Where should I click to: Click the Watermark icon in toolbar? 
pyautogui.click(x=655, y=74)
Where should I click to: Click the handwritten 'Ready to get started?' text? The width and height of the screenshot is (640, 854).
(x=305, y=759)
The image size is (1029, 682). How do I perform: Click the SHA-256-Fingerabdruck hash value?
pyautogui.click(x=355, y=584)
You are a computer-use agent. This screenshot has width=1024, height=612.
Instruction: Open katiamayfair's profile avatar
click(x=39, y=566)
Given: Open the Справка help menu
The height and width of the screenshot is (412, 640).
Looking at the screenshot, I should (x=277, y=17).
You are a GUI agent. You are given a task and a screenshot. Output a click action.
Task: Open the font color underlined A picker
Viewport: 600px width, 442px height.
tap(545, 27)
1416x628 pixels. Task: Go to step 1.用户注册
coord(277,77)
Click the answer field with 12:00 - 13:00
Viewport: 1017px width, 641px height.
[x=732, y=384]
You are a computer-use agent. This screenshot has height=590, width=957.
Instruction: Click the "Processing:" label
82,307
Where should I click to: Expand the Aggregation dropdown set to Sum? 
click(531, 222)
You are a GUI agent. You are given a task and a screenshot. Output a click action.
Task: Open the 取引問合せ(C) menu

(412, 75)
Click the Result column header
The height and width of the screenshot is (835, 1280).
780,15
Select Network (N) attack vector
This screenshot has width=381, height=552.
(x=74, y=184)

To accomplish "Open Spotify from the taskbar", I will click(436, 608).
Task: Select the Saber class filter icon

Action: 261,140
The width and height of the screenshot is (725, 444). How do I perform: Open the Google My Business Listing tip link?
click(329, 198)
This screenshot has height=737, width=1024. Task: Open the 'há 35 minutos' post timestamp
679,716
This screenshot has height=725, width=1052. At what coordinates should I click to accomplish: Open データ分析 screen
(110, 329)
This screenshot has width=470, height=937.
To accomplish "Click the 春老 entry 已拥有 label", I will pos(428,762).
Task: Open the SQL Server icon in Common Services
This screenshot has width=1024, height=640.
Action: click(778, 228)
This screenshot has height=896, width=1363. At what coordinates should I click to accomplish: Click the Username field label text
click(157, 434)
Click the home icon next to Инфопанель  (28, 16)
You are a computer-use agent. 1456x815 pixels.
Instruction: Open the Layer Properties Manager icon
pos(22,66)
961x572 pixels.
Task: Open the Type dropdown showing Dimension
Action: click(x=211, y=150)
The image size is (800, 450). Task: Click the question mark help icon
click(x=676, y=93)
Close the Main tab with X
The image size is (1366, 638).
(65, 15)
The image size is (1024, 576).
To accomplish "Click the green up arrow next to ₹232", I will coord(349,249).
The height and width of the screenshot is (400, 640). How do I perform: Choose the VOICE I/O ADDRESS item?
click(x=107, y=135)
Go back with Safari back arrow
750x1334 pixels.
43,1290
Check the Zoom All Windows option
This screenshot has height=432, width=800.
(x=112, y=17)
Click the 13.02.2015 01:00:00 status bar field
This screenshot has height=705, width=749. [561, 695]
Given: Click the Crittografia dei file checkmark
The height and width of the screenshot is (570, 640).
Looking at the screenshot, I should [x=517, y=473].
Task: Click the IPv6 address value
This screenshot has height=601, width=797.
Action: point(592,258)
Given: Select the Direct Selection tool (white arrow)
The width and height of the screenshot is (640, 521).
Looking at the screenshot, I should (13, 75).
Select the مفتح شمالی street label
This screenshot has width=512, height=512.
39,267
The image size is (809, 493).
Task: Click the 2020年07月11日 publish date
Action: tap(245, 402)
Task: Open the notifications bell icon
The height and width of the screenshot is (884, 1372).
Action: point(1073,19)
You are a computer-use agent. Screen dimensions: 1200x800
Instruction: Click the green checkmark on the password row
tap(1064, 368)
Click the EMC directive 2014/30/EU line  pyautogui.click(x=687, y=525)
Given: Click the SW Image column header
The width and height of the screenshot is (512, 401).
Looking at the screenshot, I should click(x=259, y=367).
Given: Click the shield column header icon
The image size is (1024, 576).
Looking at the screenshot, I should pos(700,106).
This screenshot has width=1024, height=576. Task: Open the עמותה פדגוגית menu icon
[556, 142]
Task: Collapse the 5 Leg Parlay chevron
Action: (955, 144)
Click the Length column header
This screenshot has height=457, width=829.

====

Exercise instructions. What is needed is an exact copy of all the entries.

Output for this exercise.
Where should I click to: Click the Watermark icon in toolbar? 
pyautogui.click(x=655, y=74)
Where should I click to: Click the handwritten 'Ready to get started?' text? The width and height of the screenshot is (640, 854).
(x=305, y=759)
The image size is (1029, 682). How do I perform: Click the SHA-256-Fingerabdruck hash value?
pyautogui.click(x=355, y=584)
You are a computer-use agent. This screenshot has width=1024, height=612.
Instruction: Open katiamayfair's profile avatar
click(x=39, y=566)
Given: Open the Справка help menu
The height and width of the screenshot is (412, 640).
Looking at the screenshot, I should (x=277, y=17).
You are a GUI agent. You are given a task and a screenshot. Output a click action.
Task: Open the font color underlined A picker
Viewport: 600px width, 442px height.
tap(545, 27)
1416x628 pixels. Task: Go to step 1.用户注册
coord(277,77)
Click the answer field with 12:00 - 13:00
Viewport: 1017px width, 641px height.
[x=732, y=384]
You are a computer-use agent. This screenshot has height=590, width=957.
Instruction: Click the "Processing:" label
82,307
Where should I click to: Expand the Aggregation dropdown set to Sum? 
click(531, 222)
You are a GUI agent. You are given a task and a screenshot. Output a click action.
Task: Open the 取引問合せ(C) menu

(412, 75)
Click the Result column header
The height and width of the screenshot is (835, 1280).
780,15
Select Network (N) attack vector
This screenshot has width=381, height=552.
(x=74, y=184)

To accomplish "Open Spotify from the taskbar", I will click(436, 608).
Task: Select the Saber class filter icon

Action: 261,140
The width and height of the screenshot is (725, 444). How do I perform: Open the Google My Business Listing tip link?
click(329, 198)
This screenshot has height=737, width=1024. Task: Open the 'há 35 minutos' post timestamp
679,716
This screenshot has height=725, width=1052. At what coordinates should I click to accomplish: Open データ分析 screen
(110, 329)
This screenshot has width=470, height=937.
To accomplish "Click the 春老 entry 已拥有 label", I will pos(428,762).
Task: Open the SQL Server icon in Common Services
This screenshot has width=1024, height=640.
Action: click(778, 228)
This screenshot has height=896, width=1363. At what coordinates should I click to accomplish: Click the Username field label text
click(157, 434)
Click the home icon next to Инфопанель  (28, 16)
You are a computer-use agent. 1456x815 pixels.
Instruction: Open the Layer Properties Manager icon
pos(22,66)
961x572 pixels.
Task: Open the Type dropdown showing Dimension
Action: click(x=211, y=150)
The image size is (800, 450). Task: Click the question mark help icon
click(x=676, y=93)
Close the Main tab with X
The image size is (1366, 638).
(65, 15)
The image size is (1024, 576).
To accomplish "Click the green up arrow next to ₹232", I will coord(349,249).
The height and width of the screenshot is (400, 640). How do I perform: Choose the VOICE I/O ADDRESS item?
click(x=107, y=135)
Go back with Safari back arrow
750x1334 pixels.
43,1290
Check the Zoom All Windows option
This screenshot has height=432, width=800.
(x=112, y=17)
Click the 13.02.2015 01:00:00 status bar field
This screenshot has height=705, width=749. [561, 695]
Given: Click the Crittografia dei file checkmark
The height and width of the screenshot is (570, 640).
Looking at the screenshot, I should [x=517, y=473].
Task: Click the IPv6 address value
This screenshot has height=601, width=797.
Action: point(592,258)
Given: Select the Direct Selection tool (white arrow)
The width and height of the screenshot is (640, 521).
Looking at the screenshot, I should (13, 75).
Select the مفتح شمالی street label
This screenshot has width=512, height=512.
39,267
The image size is (809, 493).
Task: Click the 2020年07月11日 publish date
Action: tap(245, 402)
Task: Open the notifications bell icon
The height and width of the screenshot is (884, 1372).
Action: point(1073,19)
You are a computer-use agent. Screen dimensions: 1200x800
Instruction: Click the green checkmark on the password row
tap(1064, 368)
Click the EMC directive 2014/30/EU line  pyautogui.click(x=687, y=525)
Given: Click the SW Image column header
The width and height of the screenshot is (512, 401).
Looking at the screenshot, I should click(x=259, y=367).
Given: Click the shield column header icon
The image size is (1024, 576).
Looking at the screenshot, I should pos(700,106).
This screenshot has width=1024, height=576. Task: Open the עמותה פדגוגית menu icon
[556, 142]
Task: Collapse the 5 Leg Parlay chevron
Action: (955, 144)
Click the Length column header
This screenshot has height=457, width=829.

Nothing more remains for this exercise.